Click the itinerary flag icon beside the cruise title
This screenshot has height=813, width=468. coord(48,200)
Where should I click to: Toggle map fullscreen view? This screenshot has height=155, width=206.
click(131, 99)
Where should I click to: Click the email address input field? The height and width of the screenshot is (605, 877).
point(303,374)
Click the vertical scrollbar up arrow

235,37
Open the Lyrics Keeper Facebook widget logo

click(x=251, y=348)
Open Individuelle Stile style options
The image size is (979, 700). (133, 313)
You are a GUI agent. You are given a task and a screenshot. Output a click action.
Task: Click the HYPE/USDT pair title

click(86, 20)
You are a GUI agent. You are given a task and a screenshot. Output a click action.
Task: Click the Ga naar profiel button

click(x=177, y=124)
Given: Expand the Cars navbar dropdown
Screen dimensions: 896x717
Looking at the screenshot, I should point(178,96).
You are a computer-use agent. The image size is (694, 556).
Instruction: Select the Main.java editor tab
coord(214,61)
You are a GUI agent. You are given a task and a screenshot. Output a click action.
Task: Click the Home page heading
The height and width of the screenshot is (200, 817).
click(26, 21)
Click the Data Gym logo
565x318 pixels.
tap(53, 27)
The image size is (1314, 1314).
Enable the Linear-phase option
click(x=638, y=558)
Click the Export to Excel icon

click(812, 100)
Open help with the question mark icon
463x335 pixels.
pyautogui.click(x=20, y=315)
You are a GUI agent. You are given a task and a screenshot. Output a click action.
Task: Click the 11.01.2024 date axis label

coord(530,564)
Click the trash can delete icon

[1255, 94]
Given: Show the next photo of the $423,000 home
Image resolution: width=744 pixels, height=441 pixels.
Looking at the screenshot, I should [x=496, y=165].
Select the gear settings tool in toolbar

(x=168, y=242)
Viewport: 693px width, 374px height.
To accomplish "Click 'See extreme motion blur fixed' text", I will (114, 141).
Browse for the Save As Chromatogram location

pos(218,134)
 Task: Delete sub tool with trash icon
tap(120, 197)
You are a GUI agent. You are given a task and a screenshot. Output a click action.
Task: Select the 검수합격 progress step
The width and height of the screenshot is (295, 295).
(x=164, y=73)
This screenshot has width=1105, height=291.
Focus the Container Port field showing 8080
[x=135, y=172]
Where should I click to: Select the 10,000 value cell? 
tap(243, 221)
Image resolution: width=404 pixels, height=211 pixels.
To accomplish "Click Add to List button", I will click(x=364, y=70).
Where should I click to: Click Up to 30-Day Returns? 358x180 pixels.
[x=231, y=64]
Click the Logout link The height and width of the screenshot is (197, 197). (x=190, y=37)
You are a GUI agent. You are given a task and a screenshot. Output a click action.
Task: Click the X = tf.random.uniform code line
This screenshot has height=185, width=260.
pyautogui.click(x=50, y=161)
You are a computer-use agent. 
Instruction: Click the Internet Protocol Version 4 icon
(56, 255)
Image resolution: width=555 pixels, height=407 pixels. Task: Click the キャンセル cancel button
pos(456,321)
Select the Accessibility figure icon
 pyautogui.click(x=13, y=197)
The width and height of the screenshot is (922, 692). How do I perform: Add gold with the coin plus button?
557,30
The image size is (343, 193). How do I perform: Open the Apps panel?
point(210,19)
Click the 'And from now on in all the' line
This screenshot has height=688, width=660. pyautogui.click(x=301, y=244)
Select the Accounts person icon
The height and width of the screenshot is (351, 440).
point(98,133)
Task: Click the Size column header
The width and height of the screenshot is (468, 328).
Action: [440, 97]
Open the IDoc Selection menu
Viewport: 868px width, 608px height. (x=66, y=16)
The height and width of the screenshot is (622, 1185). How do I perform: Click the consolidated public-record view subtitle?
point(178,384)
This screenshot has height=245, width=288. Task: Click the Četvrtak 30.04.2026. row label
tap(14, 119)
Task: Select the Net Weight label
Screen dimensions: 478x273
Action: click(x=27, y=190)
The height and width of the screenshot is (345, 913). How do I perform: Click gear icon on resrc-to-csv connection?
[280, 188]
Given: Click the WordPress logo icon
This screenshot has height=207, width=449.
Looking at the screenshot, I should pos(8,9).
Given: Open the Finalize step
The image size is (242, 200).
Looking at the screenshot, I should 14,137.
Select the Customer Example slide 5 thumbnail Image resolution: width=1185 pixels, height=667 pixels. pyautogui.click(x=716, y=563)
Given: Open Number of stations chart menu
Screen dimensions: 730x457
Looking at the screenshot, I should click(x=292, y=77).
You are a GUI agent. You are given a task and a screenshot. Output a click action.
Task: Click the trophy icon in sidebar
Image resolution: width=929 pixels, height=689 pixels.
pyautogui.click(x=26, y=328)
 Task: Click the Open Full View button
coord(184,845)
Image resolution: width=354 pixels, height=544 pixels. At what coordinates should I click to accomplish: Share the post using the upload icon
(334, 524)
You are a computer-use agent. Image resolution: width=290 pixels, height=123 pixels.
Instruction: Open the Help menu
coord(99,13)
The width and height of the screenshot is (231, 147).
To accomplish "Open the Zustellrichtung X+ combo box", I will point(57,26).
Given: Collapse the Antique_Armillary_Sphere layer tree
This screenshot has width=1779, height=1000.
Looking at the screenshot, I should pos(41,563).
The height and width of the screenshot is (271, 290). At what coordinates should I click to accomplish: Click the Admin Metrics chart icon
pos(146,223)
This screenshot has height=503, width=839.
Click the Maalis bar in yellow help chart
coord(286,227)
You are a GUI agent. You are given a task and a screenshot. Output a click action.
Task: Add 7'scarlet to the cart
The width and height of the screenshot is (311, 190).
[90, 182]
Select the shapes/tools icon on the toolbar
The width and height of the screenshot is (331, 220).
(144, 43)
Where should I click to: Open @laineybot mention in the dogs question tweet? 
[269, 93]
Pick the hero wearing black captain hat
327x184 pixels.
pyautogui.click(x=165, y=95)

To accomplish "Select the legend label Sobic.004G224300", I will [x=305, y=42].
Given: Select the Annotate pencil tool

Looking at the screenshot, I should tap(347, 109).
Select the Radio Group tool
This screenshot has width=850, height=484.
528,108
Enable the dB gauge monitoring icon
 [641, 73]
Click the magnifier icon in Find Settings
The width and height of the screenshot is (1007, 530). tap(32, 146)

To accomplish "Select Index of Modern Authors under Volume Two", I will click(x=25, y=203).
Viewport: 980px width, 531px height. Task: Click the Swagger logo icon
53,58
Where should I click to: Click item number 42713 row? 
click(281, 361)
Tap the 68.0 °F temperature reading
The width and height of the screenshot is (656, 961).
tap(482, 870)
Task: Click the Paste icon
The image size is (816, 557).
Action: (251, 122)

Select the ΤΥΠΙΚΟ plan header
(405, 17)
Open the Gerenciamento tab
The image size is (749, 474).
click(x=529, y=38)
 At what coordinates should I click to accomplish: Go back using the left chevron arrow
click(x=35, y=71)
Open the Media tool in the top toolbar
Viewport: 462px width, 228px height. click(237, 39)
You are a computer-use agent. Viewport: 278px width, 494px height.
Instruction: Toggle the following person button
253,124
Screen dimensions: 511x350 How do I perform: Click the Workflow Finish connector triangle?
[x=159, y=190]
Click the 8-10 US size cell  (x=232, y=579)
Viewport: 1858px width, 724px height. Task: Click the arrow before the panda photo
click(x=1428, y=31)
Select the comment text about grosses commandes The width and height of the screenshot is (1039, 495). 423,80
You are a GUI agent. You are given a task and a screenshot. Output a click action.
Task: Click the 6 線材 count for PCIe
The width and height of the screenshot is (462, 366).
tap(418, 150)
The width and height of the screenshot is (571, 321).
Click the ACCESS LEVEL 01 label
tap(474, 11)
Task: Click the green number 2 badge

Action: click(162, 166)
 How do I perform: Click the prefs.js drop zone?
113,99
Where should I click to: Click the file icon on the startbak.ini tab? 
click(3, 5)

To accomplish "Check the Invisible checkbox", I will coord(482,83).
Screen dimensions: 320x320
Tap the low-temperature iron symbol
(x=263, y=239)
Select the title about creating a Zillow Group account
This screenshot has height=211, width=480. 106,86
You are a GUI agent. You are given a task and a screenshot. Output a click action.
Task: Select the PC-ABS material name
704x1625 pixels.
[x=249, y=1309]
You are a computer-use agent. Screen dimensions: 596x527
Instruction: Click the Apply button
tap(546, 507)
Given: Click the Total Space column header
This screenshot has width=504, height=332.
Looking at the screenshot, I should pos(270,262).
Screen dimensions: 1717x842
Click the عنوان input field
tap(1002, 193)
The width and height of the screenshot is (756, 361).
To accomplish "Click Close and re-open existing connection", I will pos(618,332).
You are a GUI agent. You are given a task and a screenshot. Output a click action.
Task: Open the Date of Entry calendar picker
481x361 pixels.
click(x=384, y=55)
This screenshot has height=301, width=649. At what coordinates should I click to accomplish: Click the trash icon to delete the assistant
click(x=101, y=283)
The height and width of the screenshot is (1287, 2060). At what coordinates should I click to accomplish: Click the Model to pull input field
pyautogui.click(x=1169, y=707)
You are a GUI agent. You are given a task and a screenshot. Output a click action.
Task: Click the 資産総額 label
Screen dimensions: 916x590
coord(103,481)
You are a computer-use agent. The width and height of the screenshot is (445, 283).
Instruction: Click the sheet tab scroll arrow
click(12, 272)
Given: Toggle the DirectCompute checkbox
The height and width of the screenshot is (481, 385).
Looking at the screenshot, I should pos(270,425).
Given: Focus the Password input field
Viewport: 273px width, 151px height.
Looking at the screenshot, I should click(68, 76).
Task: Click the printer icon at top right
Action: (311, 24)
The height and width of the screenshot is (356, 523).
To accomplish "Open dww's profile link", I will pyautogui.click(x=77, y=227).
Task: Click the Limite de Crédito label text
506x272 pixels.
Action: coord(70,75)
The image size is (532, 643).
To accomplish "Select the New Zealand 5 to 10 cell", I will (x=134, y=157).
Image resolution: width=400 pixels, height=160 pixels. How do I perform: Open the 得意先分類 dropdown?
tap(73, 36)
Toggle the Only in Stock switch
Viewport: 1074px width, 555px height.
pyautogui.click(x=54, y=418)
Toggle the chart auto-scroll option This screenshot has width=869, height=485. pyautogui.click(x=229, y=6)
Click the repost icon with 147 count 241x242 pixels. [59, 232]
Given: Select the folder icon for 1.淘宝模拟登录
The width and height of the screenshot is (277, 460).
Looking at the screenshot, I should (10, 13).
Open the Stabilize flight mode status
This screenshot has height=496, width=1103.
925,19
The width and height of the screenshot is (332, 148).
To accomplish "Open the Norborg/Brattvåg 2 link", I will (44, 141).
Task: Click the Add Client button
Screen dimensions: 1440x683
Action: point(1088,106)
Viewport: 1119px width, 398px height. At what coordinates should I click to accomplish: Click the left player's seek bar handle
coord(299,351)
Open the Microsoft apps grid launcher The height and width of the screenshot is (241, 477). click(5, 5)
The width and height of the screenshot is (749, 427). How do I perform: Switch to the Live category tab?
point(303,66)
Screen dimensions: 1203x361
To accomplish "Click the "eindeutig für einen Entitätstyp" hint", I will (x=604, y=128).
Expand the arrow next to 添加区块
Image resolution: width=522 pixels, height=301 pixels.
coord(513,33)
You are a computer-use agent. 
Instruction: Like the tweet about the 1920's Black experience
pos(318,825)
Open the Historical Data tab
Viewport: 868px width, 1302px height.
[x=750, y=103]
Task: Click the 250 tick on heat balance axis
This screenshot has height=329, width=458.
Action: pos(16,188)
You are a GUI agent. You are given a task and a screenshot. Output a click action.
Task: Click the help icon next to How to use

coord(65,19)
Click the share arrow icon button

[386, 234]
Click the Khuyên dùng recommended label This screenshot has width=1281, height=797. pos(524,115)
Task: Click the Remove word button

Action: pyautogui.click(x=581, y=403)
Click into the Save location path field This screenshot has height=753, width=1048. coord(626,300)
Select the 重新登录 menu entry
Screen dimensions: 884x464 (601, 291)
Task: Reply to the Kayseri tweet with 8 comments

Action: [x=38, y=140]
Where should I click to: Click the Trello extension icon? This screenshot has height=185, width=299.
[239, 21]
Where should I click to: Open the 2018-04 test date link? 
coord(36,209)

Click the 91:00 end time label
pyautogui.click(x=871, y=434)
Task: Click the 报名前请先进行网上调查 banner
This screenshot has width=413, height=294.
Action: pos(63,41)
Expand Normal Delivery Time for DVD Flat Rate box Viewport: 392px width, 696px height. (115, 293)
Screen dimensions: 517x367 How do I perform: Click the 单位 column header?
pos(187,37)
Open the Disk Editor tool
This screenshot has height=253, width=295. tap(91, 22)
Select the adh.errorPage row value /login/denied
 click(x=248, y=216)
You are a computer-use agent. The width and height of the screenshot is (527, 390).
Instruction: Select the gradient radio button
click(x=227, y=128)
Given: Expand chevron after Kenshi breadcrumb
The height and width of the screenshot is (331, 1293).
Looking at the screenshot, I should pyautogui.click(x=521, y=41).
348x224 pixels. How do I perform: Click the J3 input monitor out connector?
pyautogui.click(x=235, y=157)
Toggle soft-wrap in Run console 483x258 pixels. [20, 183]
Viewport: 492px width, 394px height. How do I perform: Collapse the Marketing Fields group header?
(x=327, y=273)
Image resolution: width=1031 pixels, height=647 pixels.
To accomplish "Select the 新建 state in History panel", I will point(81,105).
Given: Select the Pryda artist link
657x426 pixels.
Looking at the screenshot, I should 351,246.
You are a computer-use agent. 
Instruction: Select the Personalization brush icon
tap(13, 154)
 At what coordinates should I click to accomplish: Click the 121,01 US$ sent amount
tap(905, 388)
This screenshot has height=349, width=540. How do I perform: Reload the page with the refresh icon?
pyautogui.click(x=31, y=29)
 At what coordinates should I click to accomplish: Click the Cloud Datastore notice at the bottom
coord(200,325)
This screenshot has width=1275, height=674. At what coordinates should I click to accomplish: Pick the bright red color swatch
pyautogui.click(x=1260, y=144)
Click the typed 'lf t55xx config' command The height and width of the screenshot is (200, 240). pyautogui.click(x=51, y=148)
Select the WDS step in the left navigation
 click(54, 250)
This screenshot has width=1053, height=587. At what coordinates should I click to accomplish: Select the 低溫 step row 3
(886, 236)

**What the task requires**
Within the entries above, find each line where "Expand" appears; copy every one.

**Written answer**
Given: Expand the Cars navbar dropdown
Expand the arrow next to 添加区块
Expand Normal Delivery Time for DVD Flat Rate box Viewport: 392px width, 696px height. (115, 293)
Given: Expand chevron after Kenshi breadcrumb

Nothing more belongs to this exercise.